Monday, December 23, 2013

The big mug shot shakedown! Coming to Canada soon?

Police Mug Shots Can Haunt the Innocent
By David Segal
Sunday 22, 2013
On a terrifying night in July 2011, Dr. Janese Trimaldi, a physician in Florida, locked herself in her bedroom to hide from a drunken boyfriend. He went into the kitchen, retrieved a knife and jimmied open the door.

She said he was more than double her size. "So when he got in," Dr. Trimaldi said, "he lifted me by my arms, the way you lift a child, and threw me six feet backward."

A neighbour called the police.

The boyfriend contended a scratch on his chest had been inflicted by Dr. Trimaldi with the knife. She was charged with aggravated assault with a deadly weapon.

The state dropped the charges, but a few months later, her arrest photograph turned up on a Florida mug-shot website and with it another mug shot from a 1996 arrest on an accusation of possession of marijuana and steroids. Records show that she was not prosecuted for either charge.

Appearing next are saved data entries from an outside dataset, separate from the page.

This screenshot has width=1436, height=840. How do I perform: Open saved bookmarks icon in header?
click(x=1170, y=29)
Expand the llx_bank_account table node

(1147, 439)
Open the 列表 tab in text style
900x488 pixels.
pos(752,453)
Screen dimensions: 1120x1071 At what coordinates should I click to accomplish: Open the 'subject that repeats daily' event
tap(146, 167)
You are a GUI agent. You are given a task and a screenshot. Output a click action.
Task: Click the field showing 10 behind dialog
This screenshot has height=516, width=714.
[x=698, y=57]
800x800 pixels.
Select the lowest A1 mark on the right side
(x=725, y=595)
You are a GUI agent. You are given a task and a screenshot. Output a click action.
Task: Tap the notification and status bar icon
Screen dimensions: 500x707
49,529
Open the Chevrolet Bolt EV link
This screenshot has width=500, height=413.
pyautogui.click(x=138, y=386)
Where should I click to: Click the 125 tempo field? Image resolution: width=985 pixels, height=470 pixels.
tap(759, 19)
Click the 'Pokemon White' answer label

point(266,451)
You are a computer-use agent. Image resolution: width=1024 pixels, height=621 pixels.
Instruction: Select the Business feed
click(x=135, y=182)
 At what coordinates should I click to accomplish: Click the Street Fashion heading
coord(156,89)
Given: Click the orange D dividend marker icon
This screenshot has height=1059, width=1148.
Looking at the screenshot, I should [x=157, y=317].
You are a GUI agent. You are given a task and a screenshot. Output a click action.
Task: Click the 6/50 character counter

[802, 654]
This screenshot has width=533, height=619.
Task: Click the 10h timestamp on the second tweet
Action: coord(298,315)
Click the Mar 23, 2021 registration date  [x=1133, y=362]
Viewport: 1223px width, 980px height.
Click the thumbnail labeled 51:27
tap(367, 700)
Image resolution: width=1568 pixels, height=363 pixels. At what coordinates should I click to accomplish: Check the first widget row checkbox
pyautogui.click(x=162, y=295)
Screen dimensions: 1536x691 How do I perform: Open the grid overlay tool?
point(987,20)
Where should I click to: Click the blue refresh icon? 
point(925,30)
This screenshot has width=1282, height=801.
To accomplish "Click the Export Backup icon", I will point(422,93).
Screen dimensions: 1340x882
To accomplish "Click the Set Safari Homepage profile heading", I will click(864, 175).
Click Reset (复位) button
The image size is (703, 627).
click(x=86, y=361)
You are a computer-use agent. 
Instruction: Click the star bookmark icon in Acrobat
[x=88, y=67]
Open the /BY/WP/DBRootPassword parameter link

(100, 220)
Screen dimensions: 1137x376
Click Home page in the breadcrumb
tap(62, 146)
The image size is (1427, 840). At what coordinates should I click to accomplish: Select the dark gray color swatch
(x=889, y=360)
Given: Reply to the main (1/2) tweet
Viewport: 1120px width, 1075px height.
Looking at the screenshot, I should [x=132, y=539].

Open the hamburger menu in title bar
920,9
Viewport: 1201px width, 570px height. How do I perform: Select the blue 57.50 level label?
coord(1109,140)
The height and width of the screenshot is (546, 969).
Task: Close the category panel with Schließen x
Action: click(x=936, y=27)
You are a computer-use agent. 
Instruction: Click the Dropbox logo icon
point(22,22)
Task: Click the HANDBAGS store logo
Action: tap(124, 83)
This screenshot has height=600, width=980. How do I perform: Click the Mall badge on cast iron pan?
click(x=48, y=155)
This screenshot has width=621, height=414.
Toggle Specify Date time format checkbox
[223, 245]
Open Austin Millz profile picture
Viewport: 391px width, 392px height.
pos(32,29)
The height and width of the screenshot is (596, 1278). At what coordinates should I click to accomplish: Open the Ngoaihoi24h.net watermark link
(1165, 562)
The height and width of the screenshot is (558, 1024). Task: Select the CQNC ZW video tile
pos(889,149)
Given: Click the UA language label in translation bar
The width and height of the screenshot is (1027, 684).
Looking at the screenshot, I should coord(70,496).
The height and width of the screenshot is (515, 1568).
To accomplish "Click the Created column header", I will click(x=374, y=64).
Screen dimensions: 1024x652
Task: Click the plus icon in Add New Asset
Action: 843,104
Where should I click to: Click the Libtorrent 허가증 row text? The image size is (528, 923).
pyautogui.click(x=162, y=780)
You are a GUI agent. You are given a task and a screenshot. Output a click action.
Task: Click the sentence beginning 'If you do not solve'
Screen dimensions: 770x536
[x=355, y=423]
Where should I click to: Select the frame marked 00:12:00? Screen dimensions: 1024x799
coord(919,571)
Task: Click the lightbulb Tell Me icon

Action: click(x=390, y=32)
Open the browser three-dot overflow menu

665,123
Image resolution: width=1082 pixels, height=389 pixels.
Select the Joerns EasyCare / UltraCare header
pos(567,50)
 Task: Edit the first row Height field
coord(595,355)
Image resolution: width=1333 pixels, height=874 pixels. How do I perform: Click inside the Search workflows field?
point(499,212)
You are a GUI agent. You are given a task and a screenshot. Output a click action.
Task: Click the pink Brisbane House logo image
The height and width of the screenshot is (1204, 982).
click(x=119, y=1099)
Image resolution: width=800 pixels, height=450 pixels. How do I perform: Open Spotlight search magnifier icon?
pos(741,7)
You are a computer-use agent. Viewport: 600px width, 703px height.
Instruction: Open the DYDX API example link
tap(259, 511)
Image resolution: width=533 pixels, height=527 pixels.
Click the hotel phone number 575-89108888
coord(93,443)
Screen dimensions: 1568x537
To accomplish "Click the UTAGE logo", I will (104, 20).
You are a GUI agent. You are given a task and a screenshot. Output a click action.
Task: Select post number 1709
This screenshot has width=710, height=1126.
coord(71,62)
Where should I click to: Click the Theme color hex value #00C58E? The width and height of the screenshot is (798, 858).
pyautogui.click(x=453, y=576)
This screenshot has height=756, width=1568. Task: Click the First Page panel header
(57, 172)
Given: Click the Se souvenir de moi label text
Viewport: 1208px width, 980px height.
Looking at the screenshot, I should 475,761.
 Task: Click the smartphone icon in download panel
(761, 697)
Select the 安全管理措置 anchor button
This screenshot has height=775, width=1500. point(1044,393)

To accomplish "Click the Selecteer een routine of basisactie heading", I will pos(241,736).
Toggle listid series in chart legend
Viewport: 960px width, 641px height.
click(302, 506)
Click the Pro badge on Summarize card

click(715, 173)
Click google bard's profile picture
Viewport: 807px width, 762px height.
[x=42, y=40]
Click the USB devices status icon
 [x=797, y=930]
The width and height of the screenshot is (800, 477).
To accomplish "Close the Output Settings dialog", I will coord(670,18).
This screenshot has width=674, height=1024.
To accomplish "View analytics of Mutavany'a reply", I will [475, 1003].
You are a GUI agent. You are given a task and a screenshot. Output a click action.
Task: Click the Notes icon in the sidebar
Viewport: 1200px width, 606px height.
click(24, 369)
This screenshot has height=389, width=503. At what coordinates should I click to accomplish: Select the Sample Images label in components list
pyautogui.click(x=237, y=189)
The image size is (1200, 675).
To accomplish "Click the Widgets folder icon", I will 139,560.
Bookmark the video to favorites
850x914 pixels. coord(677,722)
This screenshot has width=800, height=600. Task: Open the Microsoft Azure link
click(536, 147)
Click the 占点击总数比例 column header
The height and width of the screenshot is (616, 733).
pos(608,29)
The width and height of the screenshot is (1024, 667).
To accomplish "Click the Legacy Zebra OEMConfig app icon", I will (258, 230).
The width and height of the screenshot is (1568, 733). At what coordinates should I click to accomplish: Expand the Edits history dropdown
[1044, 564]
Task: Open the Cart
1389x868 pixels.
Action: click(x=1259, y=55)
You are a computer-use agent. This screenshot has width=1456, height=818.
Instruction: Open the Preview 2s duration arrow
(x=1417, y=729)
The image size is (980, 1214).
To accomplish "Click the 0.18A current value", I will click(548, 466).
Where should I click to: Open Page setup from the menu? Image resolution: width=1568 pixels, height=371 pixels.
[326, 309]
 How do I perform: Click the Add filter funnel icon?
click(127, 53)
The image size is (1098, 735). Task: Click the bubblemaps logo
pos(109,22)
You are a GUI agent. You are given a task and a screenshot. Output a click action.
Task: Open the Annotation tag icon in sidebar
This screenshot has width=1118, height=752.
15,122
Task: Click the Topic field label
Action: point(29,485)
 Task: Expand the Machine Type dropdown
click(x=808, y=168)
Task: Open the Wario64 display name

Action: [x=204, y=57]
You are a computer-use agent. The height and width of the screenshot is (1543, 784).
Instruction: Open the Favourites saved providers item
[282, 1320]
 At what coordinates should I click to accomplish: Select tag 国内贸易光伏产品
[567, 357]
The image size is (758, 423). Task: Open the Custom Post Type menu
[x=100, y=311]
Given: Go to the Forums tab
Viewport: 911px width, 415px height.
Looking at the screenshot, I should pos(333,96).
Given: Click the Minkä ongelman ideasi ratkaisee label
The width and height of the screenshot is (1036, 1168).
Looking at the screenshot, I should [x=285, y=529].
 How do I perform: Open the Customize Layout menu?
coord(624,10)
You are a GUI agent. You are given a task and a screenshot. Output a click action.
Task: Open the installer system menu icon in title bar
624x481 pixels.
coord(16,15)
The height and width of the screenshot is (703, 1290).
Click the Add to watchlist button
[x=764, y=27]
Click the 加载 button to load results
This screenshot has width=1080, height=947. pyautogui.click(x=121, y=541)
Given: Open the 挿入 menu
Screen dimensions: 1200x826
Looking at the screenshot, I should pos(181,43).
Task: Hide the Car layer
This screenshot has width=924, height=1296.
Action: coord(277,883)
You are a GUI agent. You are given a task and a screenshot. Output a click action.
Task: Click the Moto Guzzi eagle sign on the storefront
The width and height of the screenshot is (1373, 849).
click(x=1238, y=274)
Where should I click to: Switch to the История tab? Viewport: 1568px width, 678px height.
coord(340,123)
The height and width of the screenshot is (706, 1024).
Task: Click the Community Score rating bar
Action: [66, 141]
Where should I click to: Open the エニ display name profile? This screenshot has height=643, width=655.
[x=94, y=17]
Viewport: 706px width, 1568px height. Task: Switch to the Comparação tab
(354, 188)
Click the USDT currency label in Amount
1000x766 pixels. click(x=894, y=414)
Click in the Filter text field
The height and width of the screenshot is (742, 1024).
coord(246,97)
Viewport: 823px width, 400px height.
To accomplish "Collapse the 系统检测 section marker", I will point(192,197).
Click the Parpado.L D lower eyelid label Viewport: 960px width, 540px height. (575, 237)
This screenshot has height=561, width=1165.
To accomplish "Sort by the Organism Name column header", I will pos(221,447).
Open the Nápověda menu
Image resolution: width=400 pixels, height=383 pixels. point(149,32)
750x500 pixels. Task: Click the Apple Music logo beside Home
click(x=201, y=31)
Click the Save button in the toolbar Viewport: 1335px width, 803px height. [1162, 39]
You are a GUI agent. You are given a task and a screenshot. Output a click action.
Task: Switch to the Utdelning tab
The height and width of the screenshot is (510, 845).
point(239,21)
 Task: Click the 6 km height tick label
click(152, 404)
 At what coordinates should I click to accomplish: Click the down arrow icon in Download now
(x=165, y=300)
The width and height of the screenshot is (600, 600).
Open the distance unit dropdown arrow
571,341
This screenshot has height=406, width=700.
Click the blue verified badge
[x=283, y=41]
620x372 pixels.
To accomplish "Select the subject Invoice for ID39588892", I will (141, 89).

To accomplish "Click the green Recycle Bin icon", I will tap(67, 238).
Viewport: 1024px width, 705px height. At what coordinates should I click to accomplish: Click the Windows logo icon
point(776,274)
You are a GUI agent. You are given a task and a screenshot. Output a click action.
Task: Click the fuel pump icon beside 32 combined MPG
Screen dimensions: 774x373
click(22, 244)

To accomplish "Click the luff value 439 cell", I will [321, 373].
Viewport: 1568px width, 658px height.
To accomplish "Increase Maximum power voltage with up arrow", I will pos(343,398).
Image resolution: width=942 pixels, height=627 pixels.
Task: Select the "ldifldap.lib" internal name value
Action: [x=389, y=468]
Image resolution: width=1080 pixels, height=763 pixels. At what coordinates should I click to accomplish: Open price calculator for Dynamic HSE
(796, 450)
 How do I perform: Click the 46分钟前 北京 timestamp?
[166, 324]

She paid $30 to have the images taken down from the site, but they appeared on others, one of which wanted $400 to pull the picture.

"I've read accounts of people paying and not having the photos removed," Dr. Trimaldi, 40 said. "Or they pay and appear on other sites." It's all a scheme, she added.

She is now gearing up for a job search and worries that two photographs could wreck years of hard work to practice medicine.

To Dr. Trimaldi and millions of other people now captured on these sites, this sounds like extortion.

The sites are legal in the United States. Some states are looking for ways to curb them. Utah, for example, prohibits county sheriffs from giving out booking photographs to a site that will charge to delete them.

But legislators are finding plenty of resistance, much of it from journalists who assert that public records should be just that: public. the Reporters Committee for Freedom of the Press argues that any restriction on booking photographs impinges on editors' rights to determine what is newsworthy.

"What we have is a situation where people are doing controversial things with public records," said Mark Caramanica, a Director at the Committee, a nonprofit organization in Virginia. "But should we shutdown the entire data base because there are presumable bad actors out there?"

Paying hundreds to take a ;photo down feels like extortion.

Today there are more than 80 mug-shot sites in the United States. They get most of their images from police websites, where policies about whose mug shot is posted and for how long can vary form state to state.

Just Mugshots, started in 2012 by Arthur D'Antonio III, now has five employees, two of whom spend all their time dredging up images from 300 sources. The site has nearly 16.8 million such photos, Mr. D'Antonio said. He would not discuss profit, except to say, "We're seeing some growth."

JustMugshots has a "courtesy removal service," allowing people who have been exonerated, or never charged, to get their image taken down free. Mr. D'Antonio declined  to say how many people had been granted deletions.

People eager to vanish from mug-shot sites can try a mug-shot removal service, a mini-industry that has sprung up in the last two years, and is nearly as opaque as the one it is intended to counter. "I'm not going to go into what we do," said Tyronne Jacques, founder of RemoveSlander.com. "Whatever works."

Removal services aren't cheap - RemoveMyMug charges $899 for its "multiple mug shot package" - and owners of large reputation-management companies contend that they are a waste of money.

"Their business model is to find someone willing to pay to take down their image, which marks them as a target who is willing to pay more," says Mike Zammuto, President of the reputation company Brand.com.

Mug shots seem to attract big online crowds. Google's results are supposed to reflect both relevance and popularity, and mug-shot sites appear to rank exceptionally well, according to Doug Pierce, Founder of Cogney, a search engine optimization company based in Hong Kong.

"When others search your name, that link to Mugshots.com is way more attention-grabbing than your LinkedIn profile," Mr. Pierce said.

He added: "Once they click, they stare in disbelief and look around a bit, which means they stay on the page, rather than returning immediately to the search results. Google takes that as a sign that the site is relevant, and that boosts it even more."

CyberSmokeBlog: Recently an attractive, young Florida woman appeared on one of these sites. She was besieged with requests for dates.